|
|
The Mexican national health system
may go private
by Stan Gotlieb
Mexico’s single payer health care system is one of many components
of the nationalized infrastructure guaranteed by the revolution
of 1910 and enhanced by the most popular president in Mexican history,
Lazaro Cardenas (1934-1940). Others—natural resources and
their delivery, the banking system, the railway system and redistribution
of land to the tiller—have all been chipped away by subsequent
administrations for the benefit of the wealthy. In later years the
World Bank and the International Monetary Fund have insisted on
privatization as a condition for desperately needed capital funding.
In the last half of the last century, the banks were sold (and bought,
and resold) by the government; the oil and electric systems eroded
through “joint projects” and foreign investment, and
land returned to the old owners. Progressive unions have been put
under attack, as have teachers. Now, with Vicente Fox Quesada’s
government seeking to sell off natural gas to international conglomerates,
and with transgenic corn and beans destroying the ages-old native
crops, the forces of privatization have turned their attention to
the Instituto Mexicano de Seguro Social (IMSS; the national health
plan).
The severe crisis in the health care system has been brewing for
some time. The IMSS is in disarray, plagued by lack of medicines,
lab reagents, and advanced medical machinery (for instance, one
has to travel to Puebla, four and a half hours away by bus, in order
to get an angiogram, and the wait is as much as four months—this
from Oaxaca, a city of over half a million people). Every once in
a while, frustrated by shortages, some nurses will stand on the
steps of whichever capitol building they happen to live near, and
pour out small amounts of their own blood in protest.
There is no doubt that the IMSS is in trouble, although there is
plenty of disagreement about the causes and the cure.
The rank and file (including the doctors, who, in this system, are
workers, not managers) complain about corruption: diversion of supplies
which are then sold to profiteers; severely delayed shipments, already
paid for, that never seem to arrive; buying and selling of jobs
with little regard to skill; etc. They are angered by the inflated
salaries paid to politically appointed figureheads while their own
earnings diminish when adjusted to inflation.
The managers blame the efficiency of the system: people are living
longer, so that the number of pensioners has increased the strain
on the pension fund, which has always been supported by the contributions
of working members. By 2015, they says, the number of retirees will
outstrip the number of workers.
The unions say that is just plain hooey; that if members were to
receive decent wages, they could afford higher premiums, and the
difference would more than make up for the increased drain on the
fund. Management greed and political indifference is, they say,
at the heart of the problem.
This summer, the government of president Vicente Fox, a member of
the right-wing PAN party, submitted a new law for consideration
by the legislature. The new law would cut back on pensions for members
of the IMSS pension fund, remove some hospital services and clinic
locations, and turn over much of the IMSS to private corporations
(and, not so coincidentally, destroy the IMSS workers’ union).
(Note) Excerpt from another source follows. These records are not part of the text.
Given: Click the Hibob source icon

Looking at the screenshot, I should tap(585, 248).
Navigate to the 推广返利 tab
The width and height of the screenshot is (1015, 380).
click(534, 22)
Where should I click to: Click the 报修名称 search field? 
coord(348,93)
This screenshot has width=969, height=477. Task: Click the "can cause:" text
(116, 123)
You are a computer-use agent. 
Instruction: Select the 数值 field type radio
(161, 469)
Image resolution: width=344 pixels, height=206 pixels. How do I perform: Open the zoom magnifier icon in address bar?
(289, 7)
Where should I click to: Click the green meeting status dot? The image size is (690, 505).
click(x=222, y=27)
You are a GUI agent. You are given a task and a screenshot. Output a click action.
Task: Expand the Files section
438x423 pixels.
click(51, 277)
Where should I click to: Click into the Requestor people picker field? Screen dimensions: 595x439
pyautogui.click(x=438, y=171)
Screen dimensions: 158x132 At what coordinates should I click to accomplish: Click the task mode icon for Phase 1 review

Traditionally opposed to privatization, the leadership of the centrist
PRI party—with the largest bloc of votes in the congress—has
backed the current PAN-authored law. With their help, it has been
reported out of committee, and is now under consideration by the
body as a whole.
The left-center PRD party, generally very sympathetic to unions
and in favor of keeping the infrastructure nationalized, claims
the reason for this sudden change of heart is a deal struck in the
back rooms of power: PRI support in exchange for a promise by the
Fox administration to drop a government inquiry into human rights
crimes committed by former PRI president Luis Echeverria during
the 1968 and 1971 student protests.
This is about the dirtiest deal I’ve seen since Fox let reviled
ex-president Carlos Salinas back into the country in exchange for
his organizing the campaign to discredit 2006 PRD presidential front-runner
López Obrador, the current mayor of Mexico City.
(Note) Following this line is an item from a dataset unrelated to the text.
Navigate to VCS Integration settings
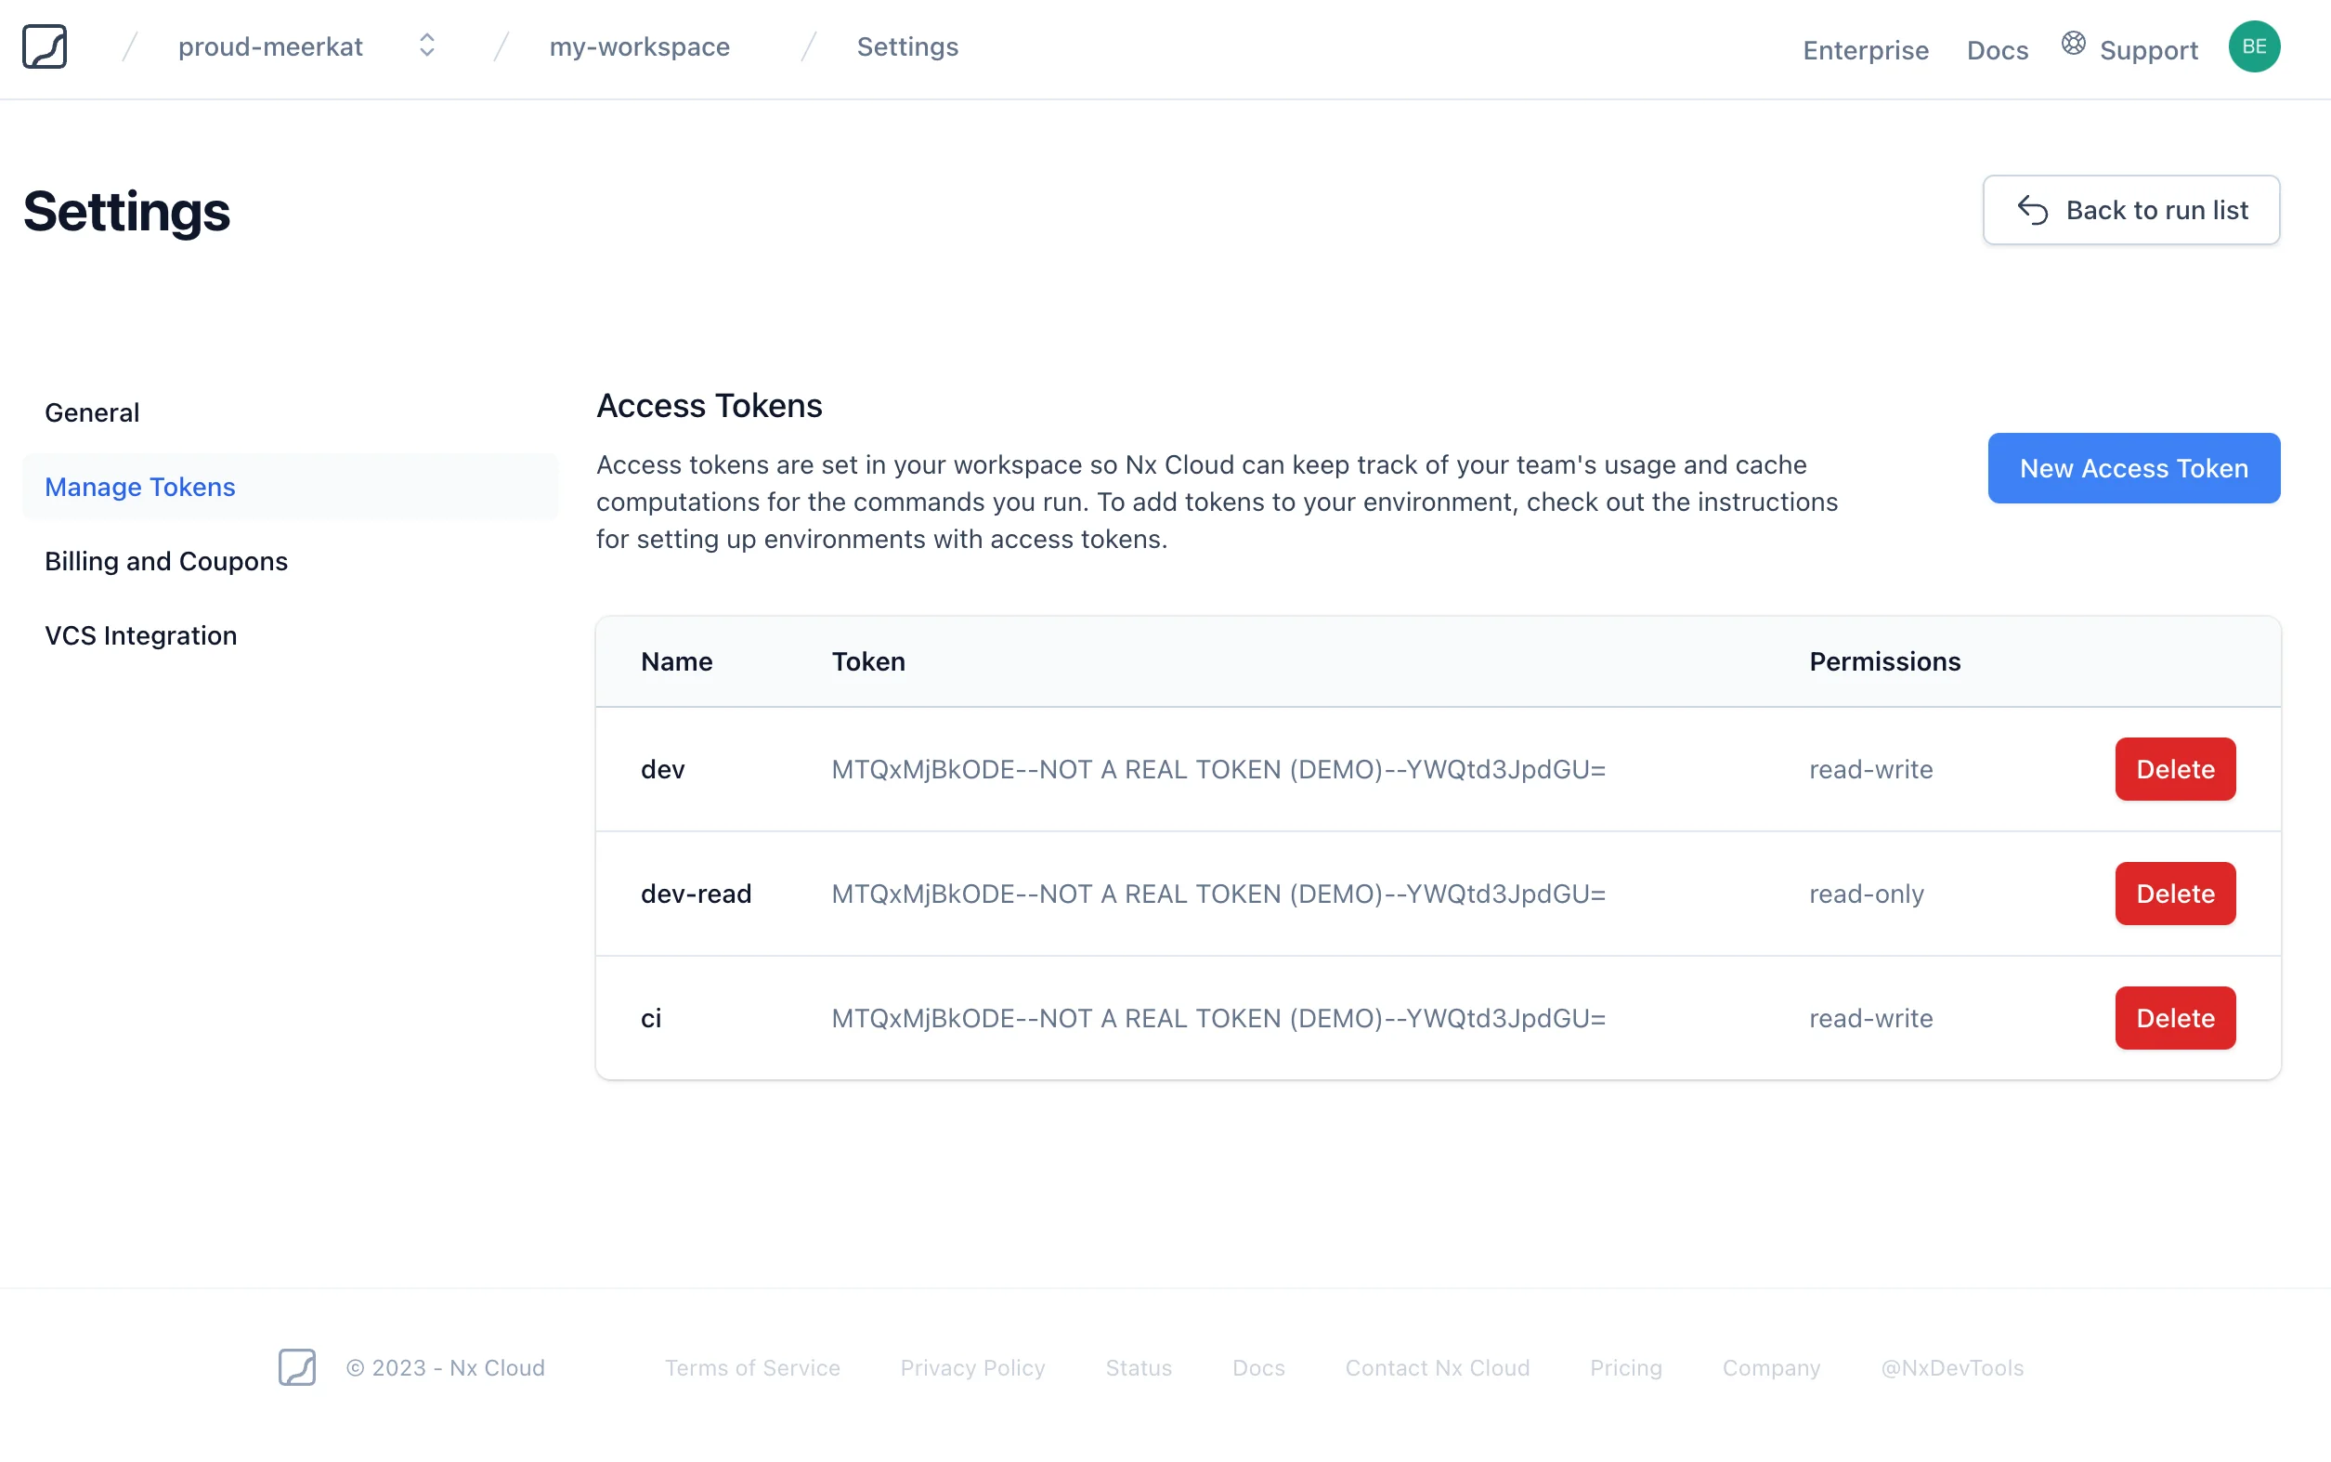This screenshot has height=1462, width=2331. [141, 633]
As of last weekend, with enormous protests planned, some PRI legislators
began to waver in the face of this reversal of principles; and when
I wrote this a week ago the deal wasn’t quite as done as it
first seemed to be. Fox’s special prosecutor did indeed issue
an indictment, and request an apprehension order for Echeverria
from a local district judge, who immediately (clearly without time
to read the volumes of paperwork attached) denied the request. The
prosecutor immediately appealed the case to the Supreme Court, but
the new law may be in limbo for a while, and even if the Supremes
reverse the lower court and the warrant is issued, a trial can take
years. In the meantime, the PRI will likely reassess its position
in light of the likelihood that Fox may have no quid pro quo to
give them.
In any case, the IMSS is still in terrible shape, and the workers
may still decide that the only hope for meaningful reform (not nationalization)
is a general strike. For millions of Mexicans, without funds for
private doctors, it’s a lose-lose situation.